Вечный слушатель

10 авг 2012
Прочитано:
1370
Автор:
Евгений Витковский

Дорога эта, если быть точным, мне вовсе не «попалась». Я сам её выбрал, и не жалею. Привела эта дорога к огромному, беспорядочно выстроенному дому, где почти во всех окнах горел свет, но двери в комнаты почти везде были закрыты. Более сорока лет я иду по коридорам этого дома, вхожу в комнаты, где до меня чаще всего не бывал ни один чужак – и иду дальше. Зачем? Я уверен, что мой труд пригодится.

Три с половиной столетия тому назад почти так же действовал мой любимый герой – голландский мореплаватель Абель Тасман. В 1642–1644 годах он успел открыть для европейцев Тасманию, Новую Зеландию, острова Фиджи и Тонга, доказал, что Австралия – это единый материк, достиг Японии, проплыл между северным побережьем Австралии и Новой Гвинеи – всего не перечтёшь. Но, как пишет русская Википедия, «…с точки зрения руководства Ост-Индийской компании плавания отрядов кораблей под командованием Тасмана в 1642–1644 годах окончилось полной неудачей – новые районы торговли так и не были обнаружены и не были найдены новые морские проходы для осуществления навигации». Правда, современники отнеслись к великому мореплавателю с уважением, он умер в своей постели в Батавии. Чего не скажешь о первом настоящем исследователе Тихого океана, чьи плоды трудов так много дали Европе – имею в виду, разумеется, Джеймса Кука. О его смерти всё известно, но лишь с его плаваний начинается истинное открытие Океании для Европы. Открытия Тасмана современникам были ни к чему. Но он верил в своё дело.

========================================================================

## Задания
a – Назовите земли, которые, согласно тексту «Вечный слушатель», Абель Тасман успел открыть для европейцев.
b – Перепечатайте из текста «Вечный слушатель» фрагмент между словами «Вечный слушатель» и «мой труд пригодится.» включительно.
Листинг взят из другого источника.

## Строки набора данных
========================================================================

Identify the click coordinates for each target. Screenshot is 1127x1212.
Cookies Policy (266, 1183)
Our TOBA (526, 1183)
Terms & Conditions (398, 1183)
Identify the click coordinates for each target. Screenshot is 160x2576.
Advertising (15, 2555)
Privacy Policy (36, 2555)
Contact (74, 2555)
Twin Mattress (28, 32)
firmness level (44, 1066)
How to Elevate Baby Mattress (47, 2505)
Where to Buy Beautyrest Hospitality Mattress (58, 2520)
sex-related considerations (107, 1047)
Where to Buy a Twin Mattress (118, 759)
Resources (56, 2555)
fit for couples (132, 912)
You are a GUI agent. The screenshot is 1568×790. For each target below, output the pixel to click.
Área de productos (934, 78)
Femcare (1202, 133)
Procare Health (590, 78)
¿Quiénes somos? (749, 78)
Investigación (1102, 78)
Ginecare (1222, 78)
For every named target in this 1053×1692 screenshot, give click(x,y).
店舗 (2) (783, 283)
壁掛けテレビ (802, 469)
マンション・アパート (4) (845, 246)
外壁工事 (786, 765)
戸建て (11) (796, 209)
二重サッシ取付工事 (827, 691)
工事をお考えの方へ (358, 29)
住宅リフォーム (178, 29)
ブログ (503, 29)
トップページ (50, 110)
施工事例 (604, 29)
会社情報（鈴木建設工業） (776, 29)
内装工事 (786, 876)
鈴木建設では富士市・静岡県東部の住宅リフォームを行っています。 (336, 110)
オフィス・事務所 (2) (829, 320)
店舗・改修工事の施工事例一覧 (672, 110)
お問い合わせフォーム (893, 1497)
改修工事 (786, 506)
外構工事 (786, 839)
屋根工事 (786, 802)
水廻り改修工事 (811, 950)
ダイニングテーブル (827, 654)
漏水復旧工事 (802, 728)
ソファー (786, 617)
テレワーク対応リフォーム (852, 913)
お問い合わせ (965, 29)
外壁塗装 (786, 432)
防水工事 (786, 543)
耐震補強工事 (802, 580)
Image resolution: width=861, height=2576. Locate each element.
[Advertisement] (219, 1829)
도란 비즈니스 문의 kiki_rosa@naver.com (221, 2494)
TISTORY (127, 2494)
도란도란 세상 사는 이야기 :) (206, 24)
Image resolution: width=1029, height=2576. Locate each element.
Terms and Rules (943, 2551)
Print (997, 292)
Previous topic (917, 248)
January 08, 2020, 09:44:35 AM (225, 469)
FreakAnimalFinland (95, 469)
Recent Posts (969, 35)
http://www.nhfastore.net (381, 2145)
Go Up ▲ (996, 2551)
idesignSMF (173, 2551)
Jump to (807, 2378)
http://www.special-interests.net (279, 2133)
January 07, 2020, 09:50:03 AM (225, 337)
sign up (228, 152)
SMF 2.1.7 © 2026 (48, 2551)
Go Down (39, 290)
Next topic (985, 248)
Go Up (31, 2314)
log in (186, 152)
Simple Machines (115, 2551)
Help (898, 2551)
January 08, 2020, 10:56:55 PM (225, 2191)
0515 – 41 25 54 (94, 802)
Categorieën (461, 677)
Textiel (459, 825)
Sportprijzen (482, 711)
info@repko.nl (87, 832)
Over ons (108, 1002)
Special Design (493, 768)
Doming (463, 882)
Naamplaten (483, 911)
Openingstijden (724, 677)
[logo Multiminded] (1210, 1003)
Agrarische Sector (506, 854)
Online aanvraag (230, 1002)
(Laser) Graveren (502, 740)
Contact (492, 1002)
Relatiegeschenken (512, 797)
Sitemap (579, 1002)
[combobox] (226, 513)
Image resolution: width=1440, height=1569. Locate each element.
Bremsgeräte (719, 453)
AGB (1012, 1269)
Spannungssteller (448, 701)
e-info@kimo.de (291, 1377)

========================================================================

## Ответы
a – Тасмания, Новая Зеландия, острова Фиджи, острова Тонга.

b –
Вечный слушатель

10 авг 2012
Прочитано:
1370
Автор:
Евгений Витковский

Дорога эта, если быть точным, мне вовсе не «попалась». Я сам её выбрал, и не жалею. Привела эта дорога к огромному, беспорядочно выстроенному дому, где почти во всех окнах горел свет, но двери в комнаты почти везде были закрыты. Более сорока лет я иду по коридорам этого дома, вхожу в комнаты, где до меня чаще всего не бывал ни один чужак – и иду дальше. Зачем? Я уверен, что мой труд пригодится.